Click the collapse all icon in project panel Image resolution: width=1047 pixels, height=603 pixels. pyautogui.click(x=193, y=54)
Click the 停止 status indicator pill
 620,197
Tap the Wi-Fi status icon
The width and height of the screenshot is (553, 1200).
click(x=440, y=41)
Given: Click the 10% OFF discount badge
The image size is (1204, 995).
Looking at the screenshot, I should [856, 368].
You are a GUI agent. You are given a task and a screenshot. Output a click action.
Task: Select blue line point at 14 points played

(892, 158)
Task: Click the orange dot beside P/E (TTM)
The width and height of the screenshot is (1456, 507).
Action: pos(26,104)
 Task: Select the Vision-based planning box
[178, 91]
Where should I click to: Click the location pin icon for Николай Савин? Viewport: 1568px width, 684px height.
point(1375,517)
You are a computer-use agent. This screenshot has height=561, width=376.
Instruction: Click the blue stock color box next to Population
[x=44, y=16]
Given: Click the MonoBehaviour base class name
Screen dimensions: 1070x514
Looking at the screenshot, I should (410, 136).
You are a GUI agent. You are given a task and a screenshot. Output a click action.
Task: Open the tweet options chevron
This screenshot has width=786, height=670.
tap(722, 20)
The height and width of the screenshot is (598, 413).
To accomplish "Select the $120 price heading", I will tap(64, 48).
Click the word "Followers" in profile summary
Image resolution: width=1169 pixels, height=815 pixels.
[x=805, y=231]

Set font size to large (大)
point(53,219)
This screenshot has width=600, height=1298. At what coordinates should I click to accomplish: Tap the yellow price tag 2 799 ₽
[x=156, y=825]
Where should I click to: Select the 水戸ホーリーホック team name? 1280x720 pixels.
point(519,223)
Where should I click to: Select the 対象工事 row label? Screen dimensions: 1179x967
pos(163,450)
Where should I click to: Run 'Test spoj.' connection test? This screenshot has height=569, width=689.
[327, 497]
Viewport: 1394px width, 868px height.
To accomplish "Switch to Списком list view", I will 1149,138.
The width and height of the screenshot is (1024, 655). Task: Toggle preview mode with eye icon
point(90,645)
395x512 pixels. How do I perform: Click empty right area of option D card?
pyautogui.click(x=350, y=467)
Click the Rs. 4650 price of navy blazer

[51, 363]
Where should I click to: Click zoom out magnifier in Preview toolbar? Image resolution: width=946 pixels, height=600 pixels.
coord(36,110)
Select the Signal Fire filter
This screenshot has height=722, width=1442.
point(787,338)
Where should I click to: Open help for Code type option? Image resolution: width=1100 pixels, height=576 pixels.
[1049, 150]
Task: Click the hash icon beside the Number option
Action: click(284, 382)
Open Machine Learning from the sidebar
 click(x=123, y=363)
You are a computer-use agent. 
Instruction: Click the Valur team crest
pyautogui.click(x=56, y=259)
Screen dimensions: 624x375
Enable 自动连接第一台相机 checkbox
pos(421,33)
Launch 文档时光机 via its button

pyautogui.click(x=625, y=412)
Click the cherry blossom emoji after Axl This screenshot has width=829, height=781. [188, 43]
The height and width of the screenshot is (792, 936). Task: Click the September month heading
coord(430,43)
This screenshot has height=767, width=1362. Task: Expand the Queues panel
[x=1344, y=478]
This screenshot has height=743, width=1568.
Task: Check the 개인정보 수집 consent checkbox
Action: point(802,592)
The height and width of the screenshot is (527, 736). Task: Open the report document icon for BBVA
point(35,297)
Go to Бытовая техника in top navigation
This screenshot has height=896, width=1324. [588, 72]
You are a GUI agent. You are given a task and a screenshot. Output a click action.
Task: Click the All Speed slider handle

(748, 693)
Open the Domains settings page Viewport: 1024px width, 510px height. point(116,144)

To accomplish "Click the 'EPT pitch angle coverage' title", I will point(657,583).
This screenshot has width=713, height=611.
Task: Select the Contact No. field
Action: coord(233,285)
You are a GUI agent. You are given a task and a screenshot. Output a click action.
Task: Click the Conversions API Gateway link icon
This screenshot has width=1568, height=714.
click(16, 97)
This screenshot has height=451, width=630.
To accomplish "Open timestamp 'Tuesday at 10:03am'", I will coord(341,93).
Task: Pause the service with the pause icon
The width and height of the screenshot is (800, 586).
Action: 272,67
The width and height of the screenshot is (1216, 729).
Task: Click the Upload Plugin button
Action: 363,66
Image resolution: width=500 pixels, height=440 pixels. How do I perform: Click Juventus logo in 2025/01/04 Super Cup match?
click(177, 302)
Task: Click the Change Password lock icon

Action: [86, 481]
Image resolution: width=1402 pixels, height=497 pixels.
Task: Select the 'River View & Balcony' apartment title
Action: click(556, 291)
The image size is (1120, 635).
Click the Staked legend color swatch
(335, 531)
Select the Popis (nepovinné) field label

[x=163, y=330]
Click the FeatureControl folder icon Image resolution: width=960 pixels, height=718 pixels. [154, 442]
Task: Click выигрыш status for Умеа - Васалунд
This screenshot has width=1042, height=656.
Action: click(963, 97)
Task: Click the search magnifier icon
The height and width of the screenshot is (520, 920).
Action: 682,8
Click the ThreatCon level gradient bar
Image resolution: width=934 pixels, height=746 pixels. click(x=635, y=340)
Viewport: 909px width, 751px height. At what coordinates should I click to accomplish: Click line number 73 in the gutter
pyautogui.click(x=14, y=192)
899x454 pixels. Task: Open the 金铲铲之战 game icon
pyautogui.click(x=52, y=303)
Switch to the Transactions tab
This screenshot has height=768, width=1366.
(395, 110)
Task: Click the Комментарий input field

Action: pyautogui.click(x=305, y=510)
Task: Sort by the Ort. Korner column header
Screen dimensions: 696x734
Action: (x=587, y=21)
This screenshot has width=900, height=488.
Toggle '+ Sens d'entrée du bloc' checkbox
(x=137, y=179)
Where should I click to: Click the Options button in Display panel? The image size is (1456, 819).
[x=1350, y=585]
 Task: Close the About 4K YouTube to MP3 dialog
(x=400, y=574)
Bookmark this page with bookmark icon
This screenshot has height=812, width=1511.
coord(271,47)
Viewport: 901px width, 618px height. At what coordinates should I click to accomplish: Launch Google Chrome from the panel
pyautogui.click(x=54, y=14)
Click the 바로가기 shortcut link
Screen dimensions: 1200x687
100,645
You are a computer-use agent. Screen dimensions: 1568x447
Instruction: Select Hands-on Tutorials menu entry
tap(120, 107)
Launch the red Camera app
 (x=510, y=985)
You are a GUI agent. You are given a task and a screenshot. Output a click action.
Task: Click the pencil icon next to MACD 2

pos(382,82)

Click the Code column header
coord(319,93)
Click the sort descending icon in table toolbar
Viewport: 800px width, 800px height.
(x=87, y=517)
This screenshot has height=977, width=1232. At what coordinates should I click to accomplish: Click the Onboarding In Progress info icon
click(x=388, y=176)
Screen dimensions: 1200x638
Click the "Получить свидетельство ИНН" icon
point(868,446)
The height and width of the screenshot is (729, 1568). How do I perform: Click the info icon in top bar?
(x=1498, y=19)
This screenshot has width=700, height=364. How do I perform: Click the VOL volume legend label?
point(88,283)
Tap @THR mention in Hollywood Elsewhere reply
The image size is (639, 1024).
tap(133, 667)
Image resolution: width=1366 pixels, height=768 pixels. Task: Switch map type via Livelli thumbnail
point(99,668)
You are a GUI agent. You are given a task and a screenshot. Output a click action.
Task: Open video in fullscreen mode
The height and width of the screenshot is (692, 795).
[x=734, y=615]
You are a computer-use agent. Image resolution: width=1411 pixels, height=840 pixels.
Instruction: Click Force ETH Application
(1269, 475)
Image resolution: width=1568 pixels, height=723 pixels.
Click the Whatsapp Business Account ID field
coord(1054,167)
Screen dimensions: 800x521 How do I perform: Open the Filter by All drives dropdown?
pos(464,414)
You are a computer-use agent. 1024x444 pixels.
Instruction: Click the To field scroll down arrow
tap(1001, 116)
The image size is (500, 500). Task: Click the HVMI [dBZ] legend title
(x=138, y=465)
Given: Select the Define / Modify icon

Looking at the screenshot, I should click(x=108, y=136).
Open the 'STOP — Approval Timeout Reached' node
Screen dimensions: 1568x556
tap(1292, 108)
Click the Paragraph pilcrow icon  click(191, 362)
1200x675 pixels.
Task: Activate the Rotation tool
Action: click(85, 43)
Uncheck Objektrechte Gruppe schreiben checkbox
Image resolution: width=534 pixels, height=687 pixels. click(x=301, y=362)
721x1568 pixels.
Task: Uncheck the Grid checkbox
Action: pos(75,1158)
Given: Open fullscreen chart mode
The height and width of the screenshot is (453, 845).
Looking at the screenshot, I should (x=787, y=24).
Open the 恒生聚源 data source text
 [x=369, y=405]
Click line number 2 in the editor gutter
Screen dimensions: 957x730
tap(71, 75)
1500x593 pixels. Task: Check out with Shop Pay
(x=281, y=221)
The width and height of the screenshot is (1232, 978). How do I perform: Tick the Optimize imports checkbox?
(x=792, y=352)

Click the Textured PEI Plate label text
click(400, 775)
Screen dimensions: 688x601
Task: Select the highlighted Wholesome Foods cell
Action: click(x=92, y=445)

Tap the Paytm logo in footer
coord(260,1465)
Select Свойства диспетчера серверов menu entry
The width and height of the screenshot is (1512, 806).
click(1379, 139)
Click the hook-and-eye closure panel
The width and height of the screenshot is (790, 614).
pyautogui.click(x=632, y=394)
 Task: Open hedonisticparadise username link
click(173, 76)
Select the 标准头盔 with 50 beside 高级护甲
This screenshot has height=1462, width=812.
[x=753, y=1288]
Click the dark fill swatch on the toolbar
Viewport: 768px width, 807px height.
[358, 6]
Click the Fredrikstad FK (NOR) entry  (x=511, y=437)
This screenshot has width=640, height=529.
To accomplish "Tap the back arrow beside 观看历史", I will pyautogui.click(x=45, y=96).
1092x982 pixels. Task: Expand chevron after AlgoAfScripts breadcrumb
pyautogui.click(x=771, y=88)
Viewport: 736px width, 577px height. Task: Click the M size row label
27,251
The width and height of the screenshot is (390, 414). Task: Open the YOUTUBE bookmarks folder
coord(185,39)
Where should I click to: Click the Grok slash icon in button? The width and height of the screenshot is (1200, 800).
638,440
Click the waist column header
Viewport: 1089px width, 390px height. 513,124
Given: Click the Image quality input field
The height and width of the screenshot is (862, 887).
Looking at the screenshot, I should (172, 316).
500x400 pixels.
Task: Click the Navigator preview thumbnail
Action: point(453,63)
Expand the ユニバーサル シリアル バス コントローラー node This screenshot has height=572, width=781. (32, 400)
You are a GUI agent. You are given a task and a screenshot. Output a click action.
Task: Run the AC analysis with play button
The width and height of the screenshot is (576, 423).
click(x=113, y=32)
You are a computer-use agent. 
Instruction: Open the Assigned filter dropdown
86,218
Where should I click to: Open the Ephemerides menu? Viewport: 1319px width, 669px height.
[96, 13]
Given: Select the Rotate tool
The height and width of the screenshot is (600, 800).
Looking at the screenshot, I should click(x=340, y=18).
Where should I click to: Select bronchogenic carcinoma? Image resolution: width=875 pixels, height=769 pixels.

**Task requirements**
Copy out each line of the data containing the string "fullscreen".

**Written response**
Task: Open video in fullscreen mode
Given: Open fullscreen chart mode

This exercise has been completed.